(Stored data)
□ □ □
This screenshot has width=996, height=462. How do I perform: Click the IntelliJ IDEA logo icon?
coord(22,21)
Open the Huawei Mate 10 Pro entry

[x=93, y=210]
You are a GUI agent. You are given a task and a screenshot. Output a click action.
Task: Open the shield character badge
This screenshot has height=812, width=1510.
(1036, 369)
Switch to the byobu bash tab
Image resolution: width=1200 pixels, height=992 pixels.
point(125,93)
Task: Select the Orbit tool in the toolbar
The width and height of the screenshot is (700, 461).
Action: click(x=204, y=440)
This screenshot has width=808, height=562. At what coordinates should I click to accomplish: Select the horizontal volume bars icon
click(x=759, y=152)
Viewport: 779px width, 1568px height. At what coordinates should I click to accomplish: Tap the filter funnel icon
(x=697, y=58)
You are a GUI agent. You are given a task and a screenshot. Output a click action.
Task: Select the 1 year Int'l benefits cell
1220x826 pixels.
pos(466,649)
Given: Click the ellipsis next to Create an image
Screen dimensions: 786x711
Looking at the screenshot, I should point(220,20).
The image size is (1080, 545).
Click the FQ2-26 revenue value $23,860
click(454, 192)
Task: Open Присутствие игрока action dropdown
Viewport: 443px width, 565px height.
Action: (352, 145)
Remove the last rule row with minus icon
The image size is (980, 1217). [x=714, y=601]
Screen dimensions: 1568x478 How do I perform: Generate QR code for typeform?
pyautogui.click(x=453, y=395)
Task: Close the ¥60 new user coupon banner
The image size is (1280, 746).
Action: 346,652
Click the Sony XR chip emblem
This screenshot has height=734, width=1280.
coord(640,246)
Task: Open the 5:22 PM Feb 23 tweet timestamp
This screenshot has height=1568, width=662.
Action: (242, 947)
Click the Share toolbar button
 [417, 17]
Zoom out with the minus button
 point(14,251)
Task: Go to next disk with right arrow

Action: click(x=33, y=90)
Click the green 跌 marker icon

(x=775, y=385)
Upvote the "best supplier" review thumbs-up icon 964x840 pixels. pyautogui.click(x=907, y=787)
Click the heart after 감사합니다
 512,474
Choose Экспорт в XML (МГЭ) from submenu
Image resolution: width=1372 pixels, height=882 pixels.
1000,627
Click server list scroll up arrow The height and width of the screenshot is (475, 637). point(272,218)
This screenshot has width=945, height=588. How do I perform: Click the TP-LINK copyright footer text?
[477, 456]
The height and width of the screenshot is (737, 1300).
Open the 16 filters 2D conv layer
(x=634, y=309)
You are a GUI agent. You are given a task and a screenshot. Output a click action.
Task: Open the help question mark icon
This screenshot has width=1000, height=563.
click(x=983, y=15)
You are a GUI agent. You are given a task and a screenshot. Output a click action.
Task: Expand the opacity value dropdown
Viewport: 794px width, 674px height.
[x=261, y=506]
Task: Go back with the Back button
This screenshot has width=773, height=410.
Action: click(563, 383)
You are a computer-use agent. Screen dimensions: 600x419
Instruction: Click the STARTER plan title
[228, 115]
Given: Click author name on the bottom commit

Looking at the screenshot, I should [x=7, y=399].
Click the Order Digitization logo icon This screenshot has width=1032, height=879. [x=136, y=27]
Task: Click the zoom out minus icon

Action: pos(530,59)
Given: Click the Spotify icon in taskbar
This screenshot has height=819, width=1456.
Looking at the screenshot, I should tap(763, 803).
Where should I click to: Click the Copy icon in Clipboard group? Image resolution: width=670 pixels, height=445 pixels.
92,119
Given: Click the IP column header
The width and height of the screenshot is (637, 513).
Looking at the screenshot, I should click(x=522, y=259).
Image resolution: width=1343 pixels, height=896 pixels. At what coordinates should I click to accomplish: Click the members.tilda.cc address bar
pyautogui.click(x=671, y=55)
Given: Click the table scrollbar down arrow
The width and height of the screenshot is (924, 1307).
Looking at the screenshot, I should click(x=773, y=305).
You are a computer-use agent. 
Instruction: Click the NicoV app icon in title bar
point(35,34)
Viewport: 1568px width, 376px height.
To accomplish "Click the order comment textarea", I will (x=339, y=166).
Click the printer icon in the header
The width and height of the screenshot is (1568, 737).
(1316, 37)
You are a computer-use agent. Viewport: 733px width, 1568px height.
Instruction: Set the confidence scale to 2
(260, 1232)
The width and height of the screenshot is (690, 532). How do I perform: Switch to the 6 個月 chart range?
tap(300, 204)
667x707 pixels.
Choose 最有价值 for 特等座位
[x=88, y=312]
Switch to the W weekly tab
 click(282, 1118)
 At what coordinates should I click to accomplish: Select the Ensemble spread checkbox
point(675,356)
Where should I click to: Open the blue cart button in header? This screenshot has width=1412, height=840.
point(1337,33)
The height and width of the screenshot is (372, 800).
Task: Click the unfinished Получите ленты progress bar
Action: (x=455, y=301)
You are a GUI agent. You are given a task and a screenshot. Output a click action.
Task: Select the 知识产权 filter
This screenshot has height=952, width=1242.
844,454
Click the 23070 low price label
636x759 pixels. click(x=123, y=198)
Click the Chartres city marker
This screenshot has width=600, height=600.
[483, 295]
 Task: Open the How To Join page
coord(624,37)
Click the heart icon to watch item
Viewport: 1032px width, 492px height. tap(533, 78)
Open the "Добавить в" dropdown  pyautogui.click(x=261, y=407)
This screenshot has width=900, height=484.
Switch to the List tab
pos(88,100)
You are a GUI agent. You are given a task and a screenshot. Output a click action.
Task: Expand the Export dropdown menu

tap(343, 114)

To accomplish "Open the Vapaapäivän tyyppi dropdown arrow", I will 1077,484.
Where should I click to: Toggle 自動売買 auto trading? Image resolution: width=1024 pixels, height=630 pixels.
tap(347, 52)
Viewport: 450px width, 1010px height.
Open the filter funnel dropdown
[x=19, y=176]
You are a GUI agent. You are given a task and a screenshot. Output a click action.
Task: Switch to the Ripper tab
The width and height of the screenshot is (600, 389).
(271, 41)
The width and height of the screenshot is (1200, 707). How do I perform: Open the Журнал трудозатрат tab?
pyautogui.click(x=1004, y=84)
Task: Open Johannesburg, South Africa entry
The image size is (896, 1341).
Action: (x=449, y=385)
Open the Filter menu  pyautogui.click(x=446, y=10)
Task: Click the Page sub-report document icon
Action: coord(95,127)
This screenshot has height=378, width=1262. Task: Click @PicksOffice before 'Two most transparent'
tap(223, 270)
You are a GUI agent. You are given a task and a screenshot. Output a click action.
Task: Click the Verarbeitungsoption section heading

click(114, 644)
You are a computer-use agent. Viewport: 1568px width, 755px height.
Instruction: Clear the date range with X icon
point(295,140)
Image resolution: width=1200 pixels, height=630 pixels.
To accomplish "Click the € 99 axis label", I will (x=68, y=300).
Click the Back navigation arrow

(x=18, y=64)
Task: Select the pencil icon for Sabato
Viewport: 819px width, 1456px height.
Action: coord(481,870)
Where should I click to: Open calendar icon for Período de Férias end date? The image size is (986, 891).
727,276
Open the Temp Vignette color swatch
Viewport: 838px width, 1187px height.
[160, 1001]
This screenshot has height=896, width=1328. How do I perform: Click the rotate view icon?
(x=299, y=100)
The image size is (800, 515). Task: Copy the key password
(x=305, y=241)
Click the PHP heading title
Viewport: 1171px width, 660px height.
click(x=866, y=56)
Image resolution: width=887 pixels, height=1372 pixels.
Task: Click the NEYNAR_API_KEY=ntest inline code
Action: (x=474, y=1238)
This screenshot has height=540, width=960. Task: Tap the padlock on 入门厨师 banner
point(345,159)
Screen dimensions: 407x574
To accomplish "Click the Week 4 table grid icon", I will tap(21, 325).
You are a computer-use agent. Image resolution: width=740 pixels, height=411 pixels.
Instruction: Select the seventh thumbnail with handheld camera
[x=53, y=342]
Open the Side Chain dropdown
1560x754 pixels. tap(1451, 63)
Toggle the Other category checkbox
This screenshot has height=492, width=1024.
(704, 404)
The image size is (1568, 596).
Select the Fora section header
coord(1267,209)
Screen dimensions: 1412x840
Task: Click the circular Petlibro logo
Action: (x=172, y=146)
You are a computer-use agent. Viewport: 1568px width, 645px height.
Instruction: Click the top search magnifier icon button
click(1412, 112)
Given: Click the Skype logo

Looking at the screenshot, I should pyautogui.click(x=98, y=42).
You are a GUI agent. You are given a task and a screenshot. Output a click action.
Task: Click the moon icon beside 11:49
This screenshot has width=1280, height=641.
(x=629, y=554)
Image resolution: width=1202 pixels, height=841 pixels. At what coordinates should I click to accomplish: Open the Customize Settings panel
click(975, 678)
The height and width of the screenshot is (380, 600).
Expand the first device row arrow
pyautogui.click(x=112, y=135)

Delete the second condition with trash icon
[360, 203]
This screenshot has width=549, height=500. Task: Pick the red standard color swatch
□ □ □
Which lines above run from the one containing "Task: Expand the opacity value dropdown" down to the one containing "Viewport: 1568px width, 376px height."? Repeat exactly those, both ends included, and nothing else.

Task: Expand the opacity value dropdown
Viewport: 794px width, 674px height.
[x=261, y=506]
Task: Go back with the Back button
This screenshot has width=773, height=410.
Action: click(563, 383)
You are a computer-use agent. Screen dimensions: 600x419
Instruction: Click the STARTER plan title
[228, 115]
Given: Click author name on the bottom commit

Looking at the screenshot, I should [x=7, y=399].
Click the Order Digitization logo icon This screenshot has width=1032, height=879. [x=136, y=27]
Task: Click the zoom out minus icon

Action: pos(530,59)
Given: Click the Spotify icon in taskbar
This screenshot has height=819, width=1456.
Looking at the screenshot, I should tap(763, 803).
Where should I click to: Click the Copy icon in Clipboard group? Image resolution: width=670 pixels, height=445 pixels.
92,119
Given: Click the IP column header
The width and height of the screenshot is (637, 513).
Looking at the screenshot, I should click(x=522, y=259).
Image resolution: width=1343 pixels, height=896 pixels. At what coordinates should I click to accomplish: Click the members.tilda.cc address bar
pyautogui.click(x=671, y=55)
Given: Click the table scrollbar down arrow
The width and height of the screenshot is (924, 1307).
Looking at the screenshot, I should click(x=773, y=305).
You are a computer-use agent. 
Instruction: Click the NicoV app icon in title bar
point(35,34)
Viewport: 1568px width, 376px height.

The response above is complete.